Record excerpts>
+ + + + +
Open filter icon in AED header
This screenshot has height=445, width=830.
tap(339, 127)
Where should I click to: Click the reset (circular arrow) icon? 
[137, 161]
+ + + + +
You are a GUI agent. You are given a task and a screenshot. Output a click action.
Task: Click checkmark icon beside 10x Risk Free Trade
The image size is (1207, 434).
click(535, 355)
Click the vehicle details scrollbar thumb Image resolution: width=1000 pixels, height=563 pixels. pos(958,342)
+ + + + +
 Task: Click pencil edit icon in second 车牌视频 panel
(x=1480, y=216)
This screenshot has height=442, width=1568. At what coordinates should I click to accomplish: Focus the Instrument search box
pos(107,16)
+ + + + +
Given problem>
Arrange the listing from the line with "You are a GUI" to the line with "Click the vehicle" as a two-column CSV with headers instruction and click. Give each instruction and its answer on one row, with each value in a quoted field and line breaks turned into spaces.

Result of the task>
instruction,click
"You are a GUI agent. You are given a task and a screenshot. Output a click action. Task: Click checkmark icon beside 10x Risk Free Trade The image size is (1207, 434).","click(535, 355)"
"Click the vehicle details scrollbar thumb Image resolution: width=1000 pixels, height=563 pixels.","pos(958,342)"